Basisbereikbaarheid 'Zonderhaltestraat'

Wellicht las je het wel al in de krant of zag je het op tv. Het mobiliteits- en openbaarvervoersverhaal in Vlaanderen zal grondig wijzigen. Basisbereikbaarheid heet het nieuwe model. Her en der verschijnen negatieve berichten: over De Lijn, over haltes die verdwijnen, over zorgen in landelijk gebied… Ondanks nog niet alles duidelijk is, staan de voornaamste principes al vast. Op het terrein zelf is er nog niets te bemerken. In december 2020 zou alles er nochtans helemaal anders komen uit te zien. Intussen heeft basisbereikbaarheid al héél wat vertraging opgelopen. Er wordt gefluisterd dat de minister van mobiliteit momenteel mikt op midden 2023. We schetsen je kort hoe de zaken ervoor staan!

BASISBEREIKBAARHEID

Basisbereikbaarheid vervangt het huidige decreet 'basismobiliteit'. Bij basismobiliteit vertrekt het openbaar vervoer van een aanbod voor iedereen. Vandaag wordt voor elk woongebied in Vlaanderen een aanbod voorzien (op max. 750 m), ongeacht de grootte van de vervoersvraag. Hierdoor rijdt de bus soms met een kleine bezetting of rijdt hij helemaal niet, omdat de bestemming geen woongebied is (bv. ziekenhuis of bedrijventerrein).

Basisbereikbaarheid vertrekt vanuit de werkelijke vraag, zodat middelen efficiënt ingezet worden: Het juiste voertuig op de juiste plaats op het juiste moment dus.

# Aangeleverde gegevens:
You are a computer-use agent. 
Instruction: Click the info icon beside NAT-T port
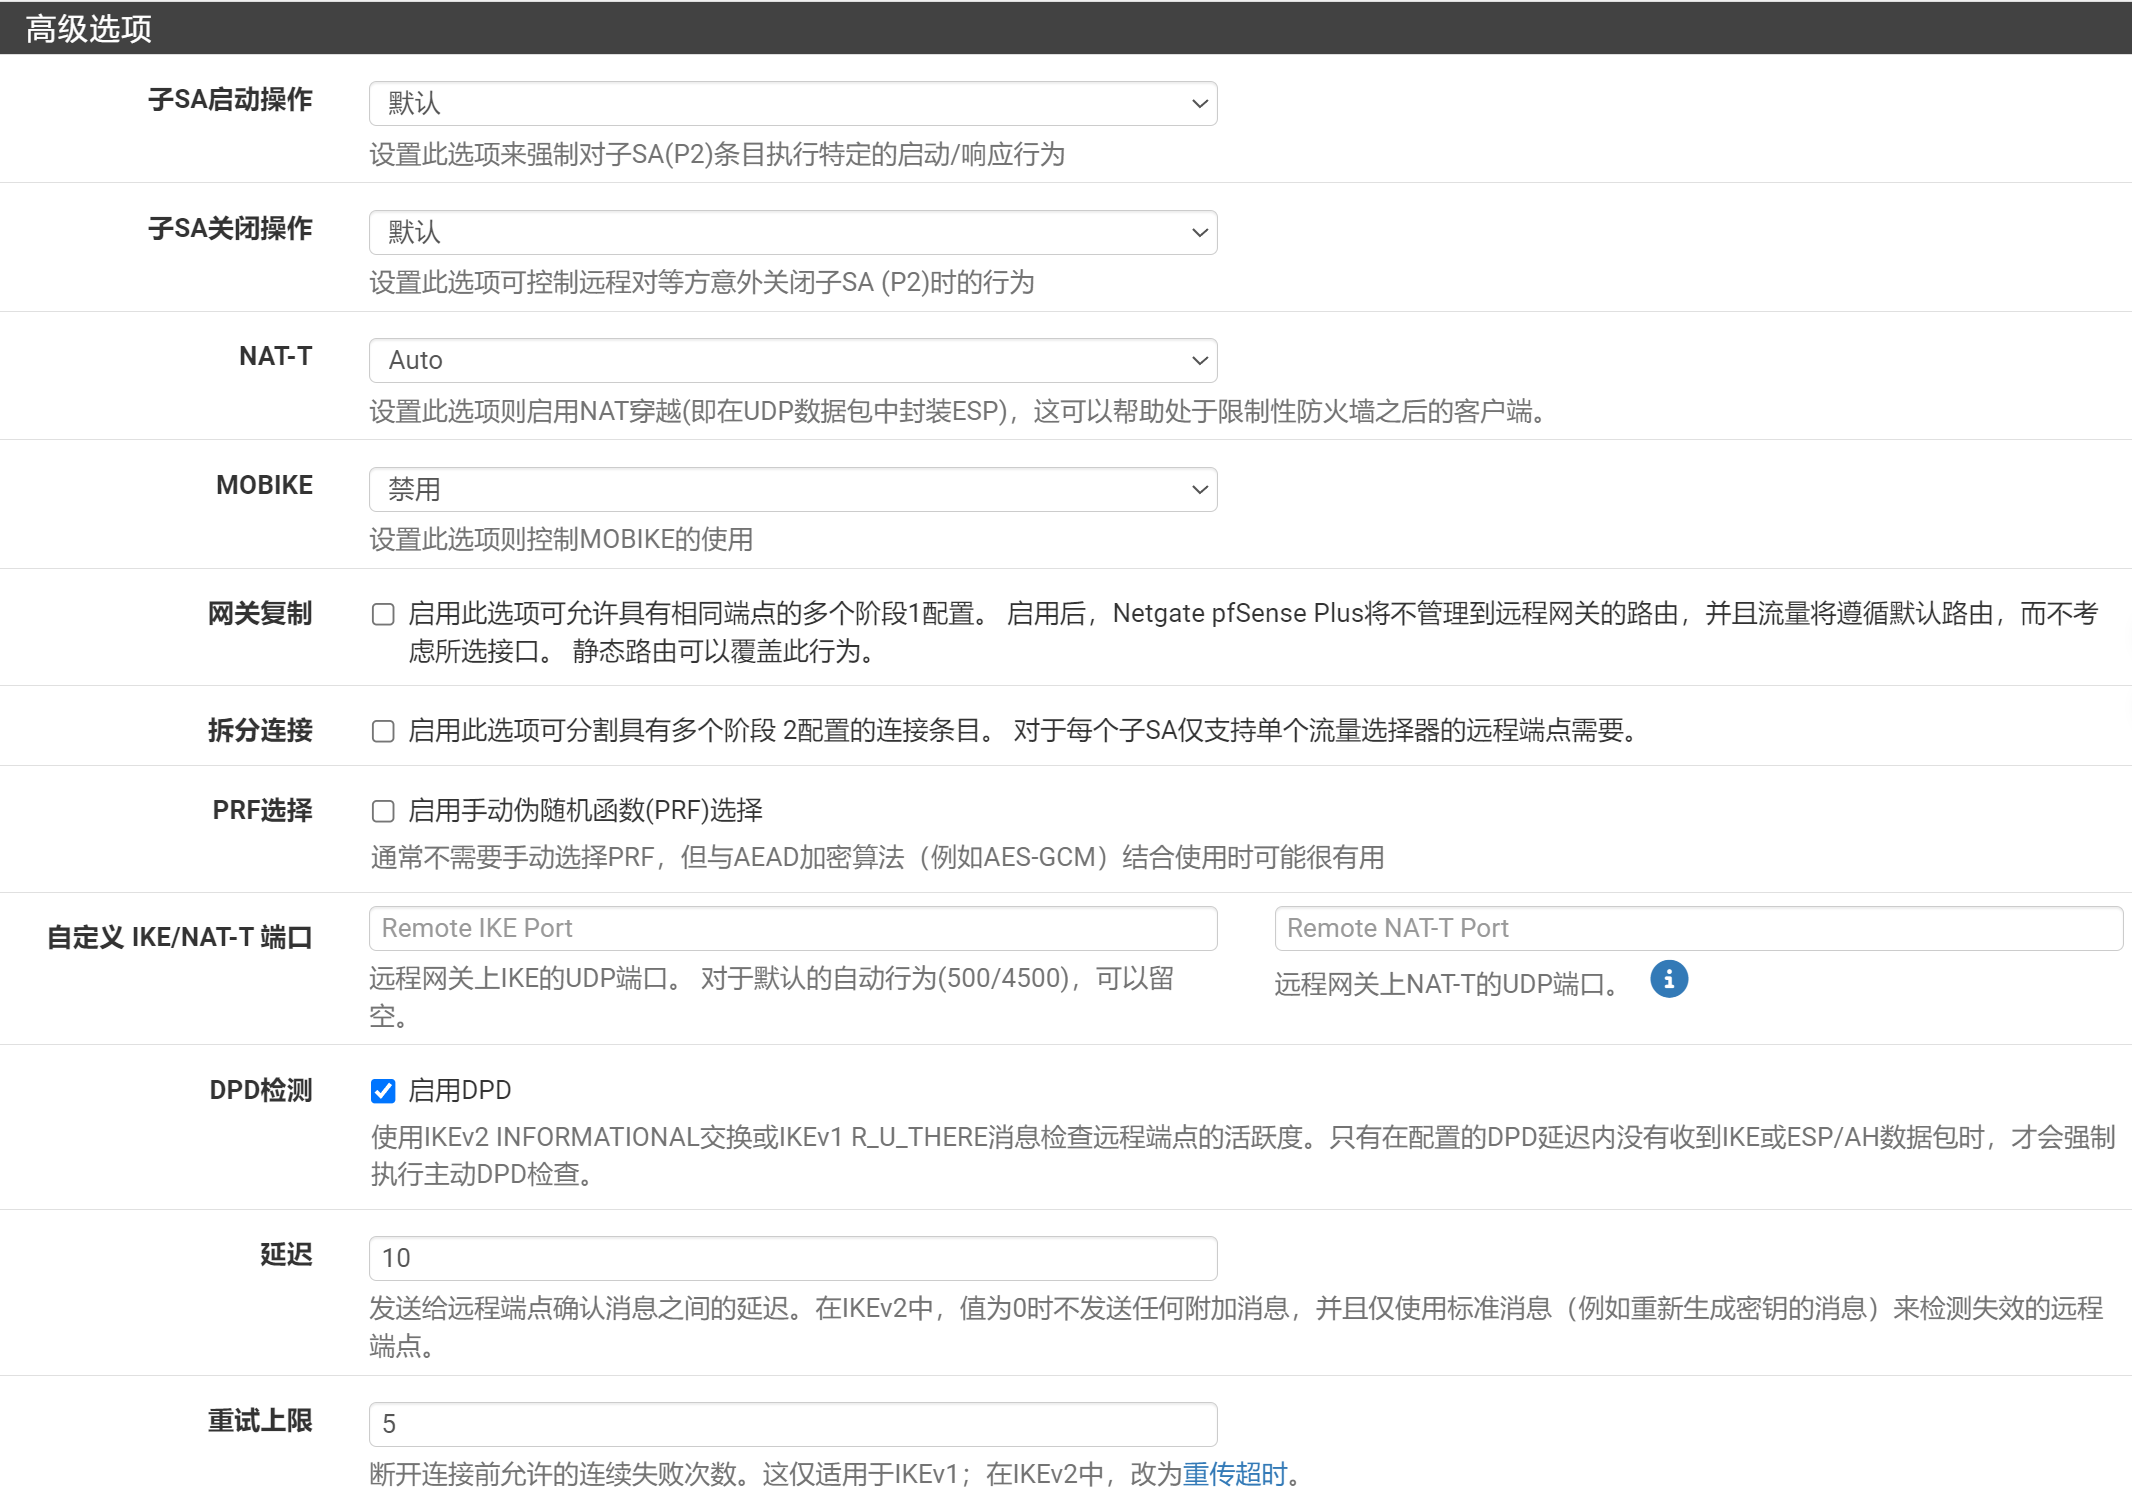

# Opdrachten:
[A] Binnen welke afstand krijgt elk woongebied in Vlaanderen vandaag een aanbod, volgens het document over basisbereikbaarheid?
[B] Zet het document over basisbereikbaarheid in Vlaanderen voort na de laatste zin.

# Antwoorden:
[A] Binnen maximaal 750 meter.

[B]
Zo kunnen we belangrijke maatschappelijke functies bereiken, op basis van een vraaggericht systeem en met een optimale inzet van vervoers- en financiële middelen.  Dit betekent dat weinig gebruikte bus- en tramlijnen zullen worden geschrapt en er geïnvesteerd wordt in drukke bus- en tramlijnen die stipter en frequenter rijden. Reizigers zullen zich mogelijks verder moeten verplaatsen naar de dichtstbijzijnde halte.

Binnen basisbereikbaarheid staat de term 'combimobiliteit' centraal: dat is reisgedrag waarbij je meerdere vervoersmiddelen met elkaar combineert om op je bestemming te geraken. Dit komt dus bijvoorbeeld neer op het overstappen van de fiets op de trein of rijden met de wagen tot aan een park-and-ride en vervolgens de tram of deelfiets nemen naar het stadscentrum. Het gebruik van de verschillende vervoersmiddelen (openbaar vervoer, fiets, auto, step, boot, vrachtwagen etc.) wordt in de toekomst beter op elkaar afgestemd en uitwisselbaar gemaakt. 

Basisbereikbaarheid is een budgetneutrale operatie, met een gesloten enveloppe van iets meer dan 750 miljoen euro. Dat lijkt veel, maar is het niet. Omdat er in het verleden al vaker bespaard werd op De Lijn, betekent het een uitdagende toekomstdroom met vrij beperkte middelen.

Basisbereikbaarheid is initieel ontstaan door de vraag naar een beter en efficiënter openbaar vervoer. Pas later in het denkproces werd dit uitgebreid tot een volledig nieuw mobiliteitsverhaal. 

15 VERVOERREGIO'S

Om dit alles te kunnen realiseren, krijgen de gemeenten en stedeneen grote rol. Gemeenten worden samen met de gewestelijke mobiliteitsspelers (Agentschap Wegen en Verkeer, De Lijn, De Vlaamse Waterweg en het Departement Mobiliteit en Openbare werken) NMBS, Infrabel, het Departement Omgeving (ruimtelijke ordening), de Mobiliteitscentrale Aangepast Vervoer en de provincie uitgenodigd om de mobiliteitsuitdagingen voor hun regio aan te pakken. Dit doen ze in de vervoerregioraad. Die wordt voorgezeten door een politieke vertegenwoordiger (uit de gemeenten) en door een voorzitter van het Departement Mobiliteit en Openbare Werken (Vlaanderen).

Vlaanderen wordt ingedeeld in 15 vervoerregio's: 

De vervoerregio gaat voor een gezamenlijke aanpak op alle mobiliteitsterreinen:

  • Samen bepalen ze de investeringsprioriteiten voor de fiets, de weg en de waterweg. 
  • Ze duiden de werkpunten aan voor betere verkeersveiligheid en doorstroming van de bus.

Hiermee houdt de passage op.